Rockwell looks at REITs for future projects

Business Mirror
Written by Miguel R. Camus / Reporter 
Sunday, 17 January 2010 19:20 

ROCKWELL Land Corp., the high-end property developer of the Lopez Group, is joining other real estate firms in exploring the Real Estate Investment Trust (REIT) Act as an alternative source of funding.

The REIT Act, which will provide a regulatory and tax incentive framework for developers to raise cash by publicly listing their income generating assets, lapsed into law on December 17.

In an interview last week, First Philippine Holdings Corp. (FPHC) president Elpidio Ibañez said Rockwell Land is studying the transfer of some of its assets into REITs to raise funds instead of tapping the debt and equity markets.

“We are studying the REIT Law,” said Ibañez. “We can raise funding by putting the mall [or income producing] properties to get investors…and use that funding for new developments.”

FPHC now owns 49 percent of Rockwell Land after recently acquiring the 24.5-percent stake owned by Benpres Holdings Corp., another listed Lopez firm, for P1.5 billion. The balance is held by power distributor Manila Electric Co.

Ibañez said some of the assets that can be listed for REITs are Rockwell Land’s Power Plant mall and office buildings within the 15.5 hectare Rockwell Center in Makati City.

Some of the big-name developers that have expressed interest in the REIT Law are the SM Group, Ayala Land Inc. and Robinsons Land Corp.

Shares of REITs are to be listed on and traded at the Philippine Stock Exchange. Individual investors may invest in these firms, allowing companies to raise funds from the REITs. To encourage REITs, the law provides certain tax incentives.

To continue enjoying these incentives, the REIT must maintain its status as a listed company and annually give out at least 90 percent of its distributable income to shareholders.

Meanwhile, Ibañez said Rockwell Land also remains open to proceeding with its initial public offering, though this will depend on the debt market, which remains “cheap and available.”

He added that any fundraising moves will be used for future projects. This, as the firm’s current projects—namely The Grove on C-5 Road in Pasig City and Edades Tower in Makati City—can be funded from operations. 

The company likewise remains bullish this year on the back of strong sales from The Grove. The 5.5-hectare project, estimated to cost between P10 billion and P12 billion, will have a total of six residential towers offering 2,000 units alongside a retail component.

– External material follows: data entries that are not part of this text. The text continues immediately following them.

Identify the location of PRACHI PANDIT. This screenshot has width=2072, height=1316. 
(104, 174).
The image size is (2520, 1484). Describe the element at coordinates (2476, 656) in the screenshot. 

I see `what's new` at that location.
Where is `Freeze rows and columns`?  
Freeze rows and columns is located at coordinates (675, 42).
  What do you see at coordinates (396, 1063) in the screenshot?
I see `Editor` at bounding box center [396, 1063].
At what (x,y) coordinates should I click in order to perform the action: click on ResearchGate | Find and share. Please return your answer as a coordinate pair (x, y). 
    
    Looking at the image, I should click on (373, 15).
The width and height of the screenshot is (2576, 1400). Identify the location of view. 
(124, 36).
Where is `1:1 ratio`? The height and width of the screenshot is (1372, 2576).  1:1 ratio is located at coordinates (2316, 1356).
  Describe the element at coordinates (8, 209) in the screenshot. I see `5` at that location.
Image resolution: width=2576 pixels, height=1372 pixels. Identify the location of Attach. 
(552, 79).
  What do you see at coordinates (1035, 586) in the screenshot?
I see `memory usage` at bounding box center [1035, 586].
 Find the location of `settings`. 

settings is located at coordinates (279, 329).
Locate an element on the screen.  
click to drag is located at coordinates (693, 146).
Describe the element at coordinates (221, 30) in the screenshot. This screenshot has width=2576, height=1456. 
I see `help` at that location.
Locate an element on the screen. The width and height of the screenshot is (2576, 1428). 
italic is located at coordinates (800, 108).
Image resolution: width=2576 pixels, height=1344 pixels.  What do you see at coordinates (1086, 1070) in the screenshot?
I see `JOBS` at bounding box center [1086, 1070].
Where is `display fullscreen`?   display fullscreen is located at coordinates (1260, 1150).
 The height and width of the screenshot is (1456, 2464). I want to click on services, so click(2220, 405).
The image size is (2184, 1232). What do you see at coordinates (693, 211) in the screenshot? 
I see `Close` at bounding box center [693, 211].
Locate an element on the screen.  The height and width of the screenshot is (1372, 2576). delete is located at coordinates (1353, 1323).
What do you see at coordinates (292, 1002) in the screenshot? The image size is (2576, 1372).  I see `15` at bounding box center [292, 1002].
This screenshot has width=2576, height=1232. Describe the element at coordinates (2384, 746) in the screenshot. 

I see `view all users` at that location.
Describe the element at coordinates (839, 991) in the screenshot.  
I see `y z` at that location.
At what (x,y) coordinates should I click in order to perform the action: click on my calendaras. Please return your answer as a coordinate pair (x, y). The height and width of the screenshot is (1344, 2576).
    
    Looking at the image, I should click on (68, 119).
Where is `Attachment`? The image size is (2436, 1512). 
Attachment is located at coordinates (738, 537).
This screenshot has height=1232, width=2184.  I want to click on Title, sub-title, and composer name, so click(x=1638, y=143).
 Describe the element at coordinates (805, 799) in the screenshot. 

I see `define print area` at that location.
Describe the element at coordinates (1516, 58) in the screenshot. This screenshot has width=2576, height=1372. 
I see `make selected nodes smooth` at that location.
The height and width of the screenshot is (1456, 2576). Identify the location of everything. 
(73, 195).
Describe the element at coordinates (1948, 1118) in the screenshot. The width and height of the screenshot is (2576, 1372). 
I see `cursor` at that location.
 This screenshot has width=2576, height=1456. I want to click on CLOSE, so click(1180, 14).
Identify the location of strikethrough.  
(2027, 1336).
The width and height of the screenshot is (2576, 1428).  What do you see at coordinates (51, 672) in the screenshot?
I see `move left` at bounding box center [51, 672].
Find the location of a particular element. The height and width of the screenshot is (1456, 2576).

In an earlier interview, Rockwell Land president Nestor Padilla said the first two towers are already 50-percent sold and will be fully taken up by the first half of this year.

Turnover of units for first two towers is expected by 2012. Units range from studio rooms costing about P3 million to larger three-bedroom units for up to P12 million.

Rockwell Land was started in 1995 to redevelop a former power plant site into a new living environment which is now the Rockwell Center. The area has since been turned into a mixed-use community, consisting of five high-rise residential towers, a sports and leisure club, office buildings, a lifestyle shopping center and a graduate school of law, business and government.